**Activity:**
Starting at the line with "Screen dimensions: 688x387", repeat every line exactly until the records end, including the last one.

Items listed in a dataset
----------------

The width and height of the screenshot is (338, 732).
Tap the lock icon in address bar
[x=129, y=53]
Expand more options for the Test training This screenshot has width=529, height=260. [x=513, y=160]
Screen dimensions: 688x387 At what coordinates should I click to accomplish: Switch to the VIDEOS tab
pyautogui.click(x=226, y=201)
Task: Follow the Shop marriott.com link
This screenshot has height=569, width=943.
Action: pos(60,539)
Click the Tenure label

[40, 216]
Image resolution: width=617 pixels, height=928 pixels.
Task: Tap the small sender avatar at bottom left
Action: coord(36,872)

----------------

**Task response:**
Screen dimensions: 688x387 At what coordinates should I click to accomplish: Switch to the VIDEOS tab
pyautogui.click(x=226, y=201)
Task: Follow the Shop marriott.com link
This screenshot has height=569, width=943.
Action: pos(60,539)
Click the Tenure label

[40, 216]
Image resolution: width=617 pixels, height=928 pixels.
Task: Tap the small sender avatar at bottom left
Action: coord(36,872)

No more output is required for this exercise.